Related Work & Insights¶
- VoCoT / MVoT: The most directly related prior work. VoCoT and MVoT primarily leverage visual CoT to enhance single-image reasoning; CMMCoT explicitly extends this to multi-image scenarios and introduces cross-image memory augmentation. However, VoCoT/MVoT do not require the base model to have grounding capability, making them more broadly applicable.
- Virgo: Uses textual reasoning capabilities to guide visual reasoning, but neglects supervision of the visual reasoning process during training. CMMCoT explicitly incorporates entity coordinates and entity images as visual supervision signals within the reasoning chain.
- LLaVA-CoT / Visual-CoT: Annotate textual reasoning chains using external tools. CMMCoT includes not only a textual chain but also a visual chain (coordinates + entity images), making it better suited for cross-image reasoning in multi-image scenarios.
Transferable insights: - The strategy of filtering coordinate annotation quality using IoU ≥ 0.9 during dataset construction can be transferred to other datasets requiring grounding annotations. - The idea of injecting entity images as reasoning context without computing loss over them can be generalized to key-frame reasoning in video understanding.
Rating¶
- Novelty: ⭐⭐⭐ Extending CoT to multi-image settings is a natural direction; the RIFREM memory retrieval design is noteworthy but not a breakthrough contribution.
- Experimental Thoroughness: ⭐⭐⭐⭐ Both multi-image and single-image benchmarks are evaluated, with comprehensive ablations (module combinations, RIFREM layer count, different base models); however, direct comparisons with concurrent methods are missing.

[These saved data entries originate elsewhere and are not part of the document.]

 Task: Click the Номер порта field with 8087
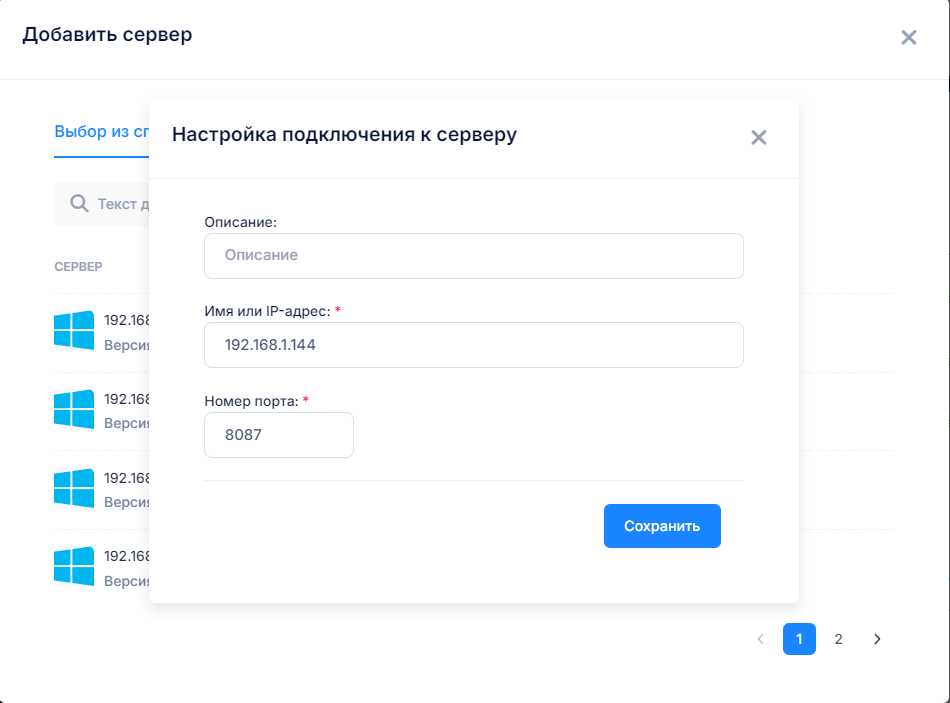[278, 435]
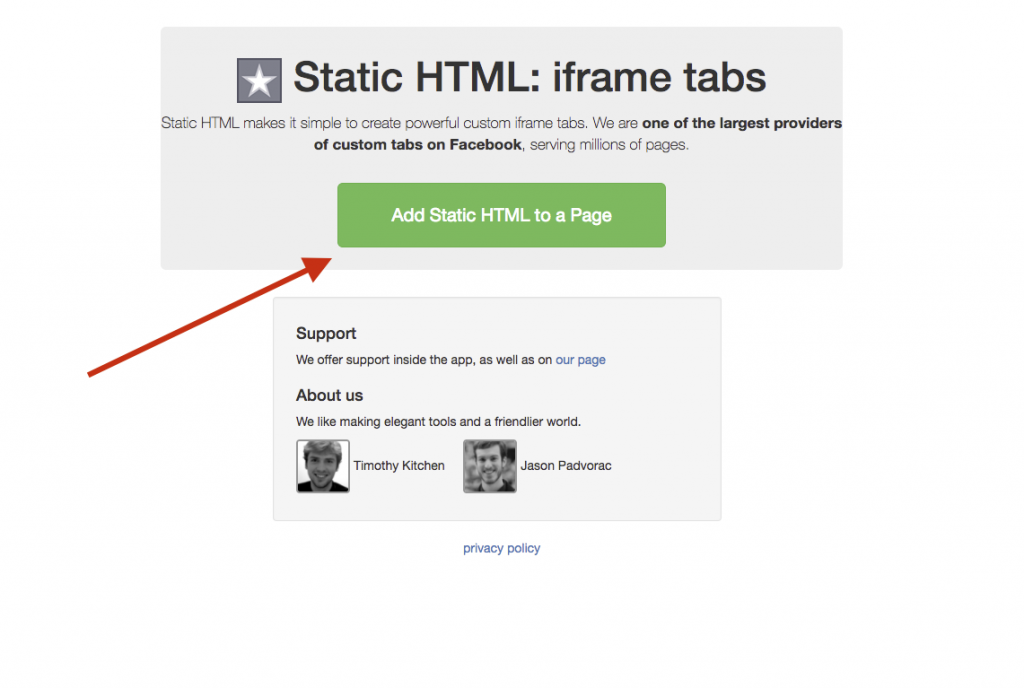This screenshot has width=1024, height=690.
Task: Click "Static HTML makes it simple" intro text
Action: pyautogui.click(x=250, y=124)
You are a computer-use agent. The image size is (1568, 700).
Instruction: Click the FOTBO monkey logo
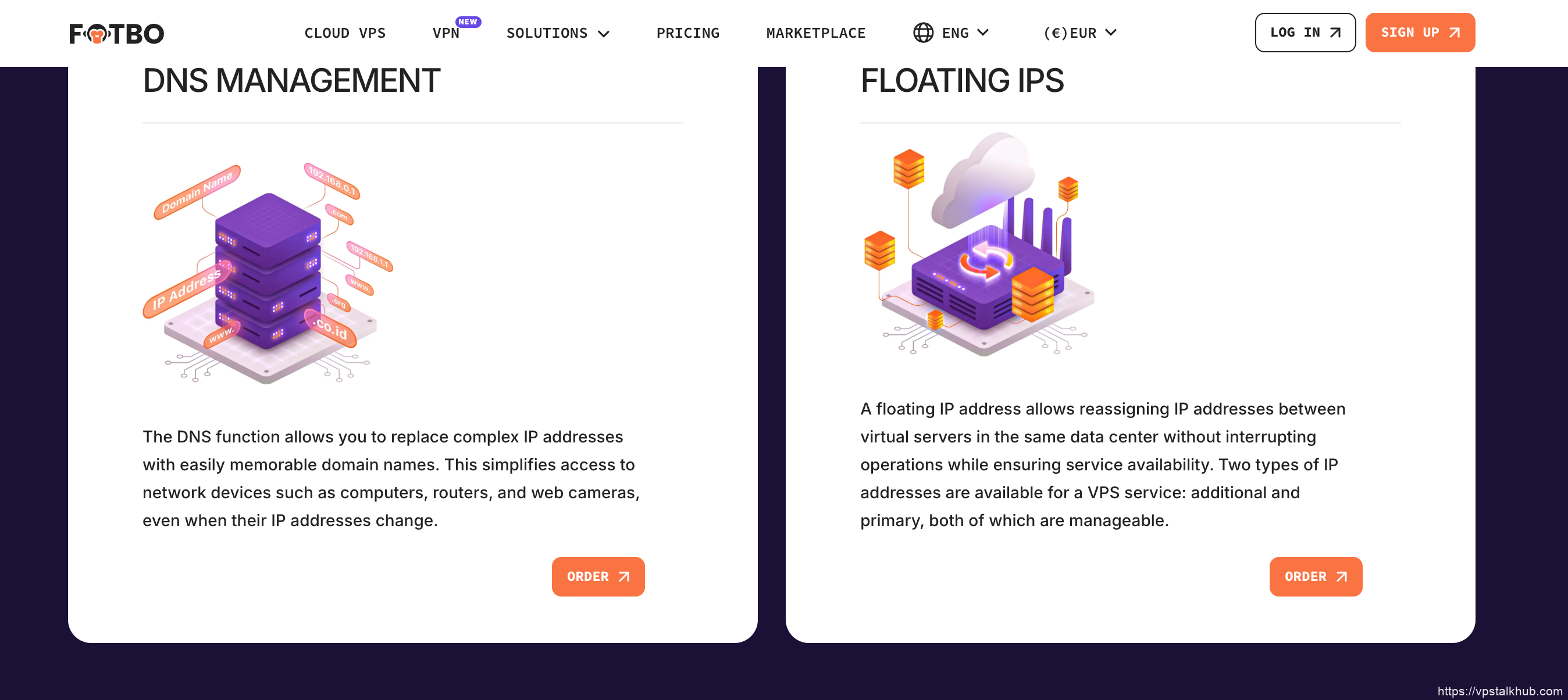[x=116, y=34]
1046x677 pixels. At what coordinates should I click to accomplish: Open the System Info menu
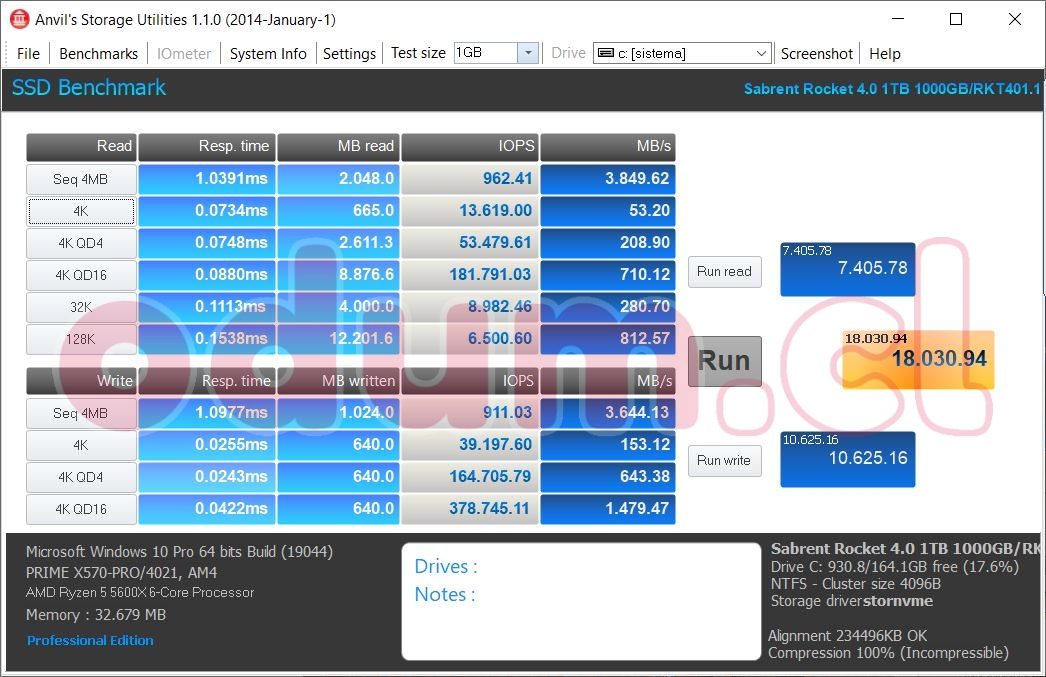[x=268, y=54]
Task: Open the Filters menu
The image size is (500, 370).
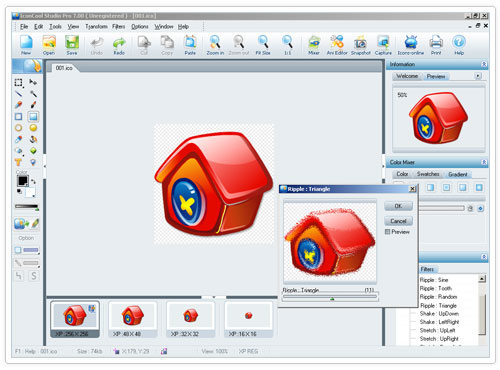Action: tap(118, 26)
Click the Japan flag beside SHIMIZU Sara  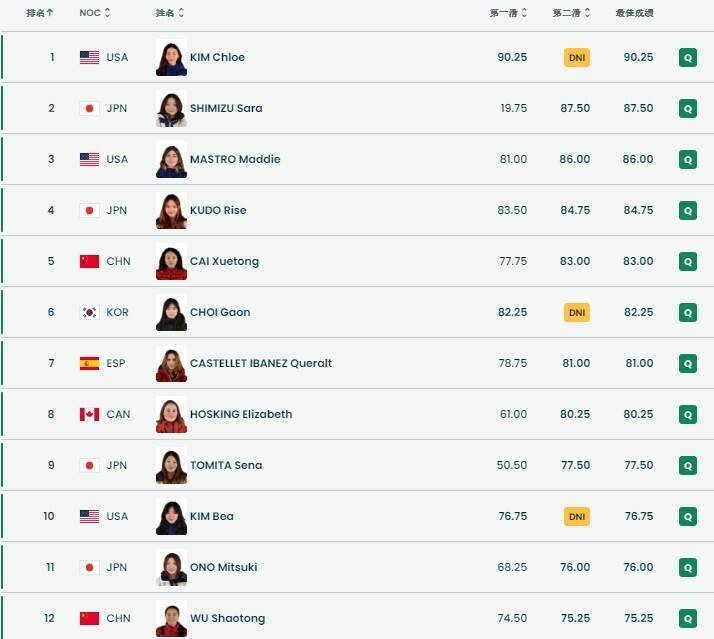(90, 108)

- Writing Quality: ⭐⭐⭐ Generally clear but somewhat disorganized in structure (tables are interspersed throughout Method and Experiments); the motivation for some design choices could be articulated more intuitively.
- Value: ⭐⭐⭐ The research direction is meaningful and the CMMCoT-260K dataset has reuse value, but the limited performance gains and strong dependency on base model grounding capability may restrict practical impact.